Only after Iraqi leaders made strenuous objections did the U.S. Embassy in Iraq take issue with an amazing and incomprehensible U.S. Senate resolution that seems to propose some sort of ethnic partitioning of Iraq.
Two of the most sinister suspicions aroused by the Bush Administration’s decision to invade Iraq and overthrow Saddam in 2003 were (1) that it’s only about control over Iraq’s oil and (2) that this is also intended to carve up Iraq into three parts (that were only artificially joined together by British administration after World War I) — the Kurdish north, the Shi’a south, and the rest.
(The third most sinister suspicion was that another main aim was to get rid of Saddam, who — having for a time been a main beneficiary — knew too many secrets about Western companies and their government’s shenanigans in the region.)
The U.S. post-invasion policy of “affirmative action” favoring the Shi’a and Kurdish regions has probably inadvertently been in large part responsible for the ethnic bloodletting that it was apparently intended to avoid.
The current revival of partionist policies in the Middle East (in Iraq and in Palestine) is a most unhappy and unwise development. The results achieved from such policies in the aftermath of the Second World War do not, by and large, recommend these awful human experiments. The U.S. policy in the break-up of the Former Yugoslavia, following the fall of the Berlin Wall and the break-up of the Soviet Union, was in favor of “multi-ethnic democracies” and against ethnic cleansing. What has happened since that should recommend such sinister policies? Was it just all too much? Does being exhausted and over-burdened as a sole superpower mean that more people should suffer more tragedy?
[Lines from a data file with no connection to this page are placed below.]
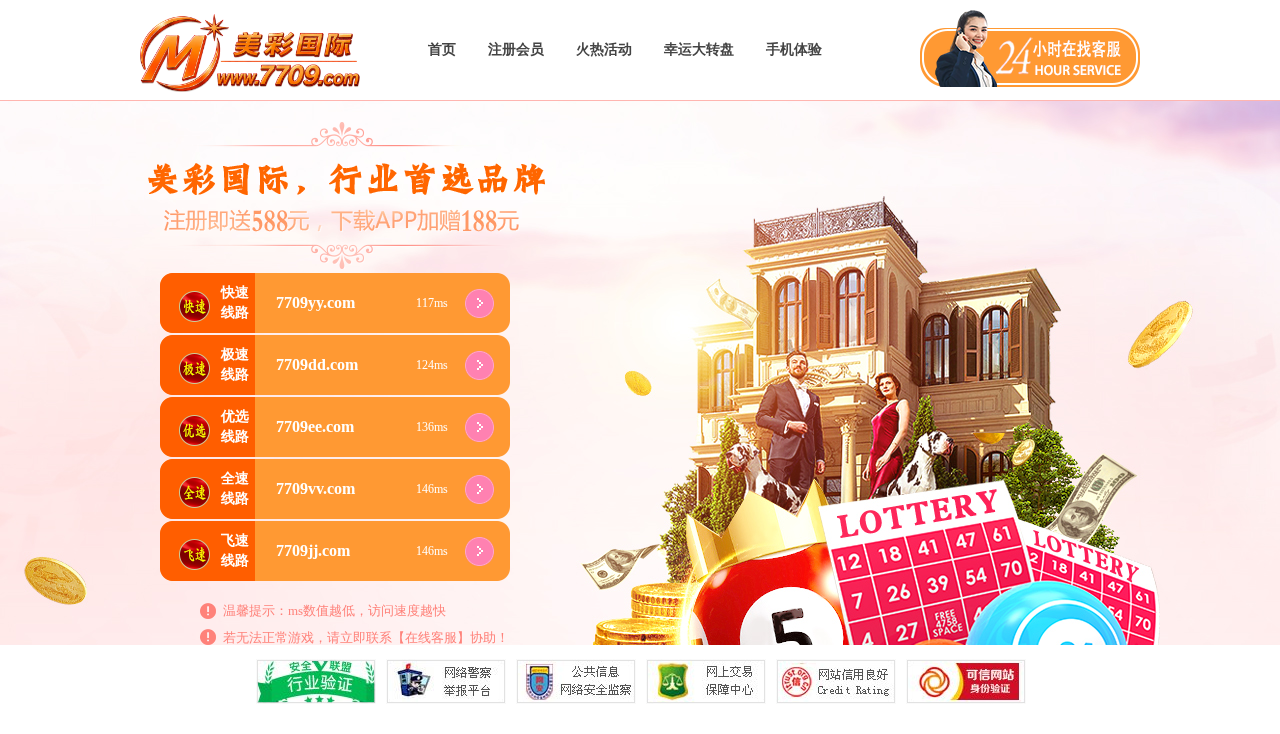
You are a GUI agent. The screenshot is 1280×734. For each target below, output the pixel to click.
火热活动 (604, 49)
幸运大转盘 (699, 49)
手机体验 (794, 49)
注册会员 (516, 49)
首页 (442, 49)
Now, Walls are becoming fashionable in many regions…
In any case, as the Associated Press is reporting from Baghdad, “The U.S. Embassy, meanwhile, joined a broad swath of Iraqi politicians — both Shiite and Sunni — in criticizing a nonbinding U.S. Senate resolution seen here as a recipe for splitting the country along sectarian and ethnic lines. The Senate resolution, adopted last week, proposed reshaping Iraq according to three sectarian or ethnic territories. It calls for a limited central government with the bulk of power going to the country’s Shiite, Sunni or Kurdish regions, envisioning a power-sharing agreement similar to the one that ended the 1990s war in Bosnia. Delaware Sen. Joseph Biden, a Democrat presidential candidate, was a prime sponsor. In a highly unusual statement, the U.S. Embassy said resolution would seriously hamper Iraq’s future stability. ‘Our goal in Iraq remains the same: a united, democratic, federal Iraq that can govern, defend, and sustain itself’, the unsigned statement said … Iraq’s leaders must and will take the lead in determining how to achieve these national aspirations … [and] attempts to partition or divide Iraq by intimidation, force or other means into three separate states would produce extraordinary suffering and bloodshed’, it said. The statement came just hours after representatives of Iraq’s major political parties denounced the Senate proposal. The Kurds in three northern Iraqi provinces are running a virtually independent country within Iraq while nominally maintaining relations with Baghdad. They support a formal division, but both Sunni and Shiite Muslims have denounced the proposal …
Iraq’s constitution lays down a federal system, allowing Shiites in the south, Kurds in the north and Sunnis in the center and west of the country to set up regions with considerable autonomous powers. Nevertheless, ethnic and sectarian turmoil have snarled hopes of negotiating such measures,especially given deep divisions on sharing the country’s vast oil resources. Oil reserves and existing fields would fall mainly into the hands of Kurds and Shiites if such a division were to occur.”
The AP report on the U.S. Embassy in Iraq’s statement criticizing the Senate resolution is here.
Thanks to a link on Abu Aardvark, we found this pointed analysis of an externally-imposed partition of Iraq from Reidar Visser, research fellow at the Norwegian Institute of International Affairs and editor of the website http://historiae.org about southern Iraq:
“All in all the Biden amendment is an alarming but useful numerical indication of the level of support for an ‘ethnic’ approach to Iraqi politics in the US Senate (the supporters included presidential candidate Hillary Clinton), as well as a reminder of the remarkable unfamiliarity among even elite US politicians with the finer points of Iraqi legislation on federalism. It does not bode well for the future that the potential successors to President Bush seem to converge on a scheme that would be even more unpalatable to the Muslim world than Washington’s current policy. True, Bush invaded Iraq, and Paul Bremer weakened the country severely. There are worrying signs that some in the State Department, like Ryan Crocker, are already indistinguishable from Biden by tirelessly ‘encouraging’ Sunnis to think in terms of federalism. But if his partition plans were implemented, Joe Biden would be remembered by Muslims and Arabs around the world in an altogether different way. He would be considered alongside other historical personalities who routinely are being accused by Middle Easterners for having destroyed their region completely: Arthur Balfour, Mark Sykes and Francois Georges-Picot.” The analysis of the Biden amendment on the partition of Iraq is here.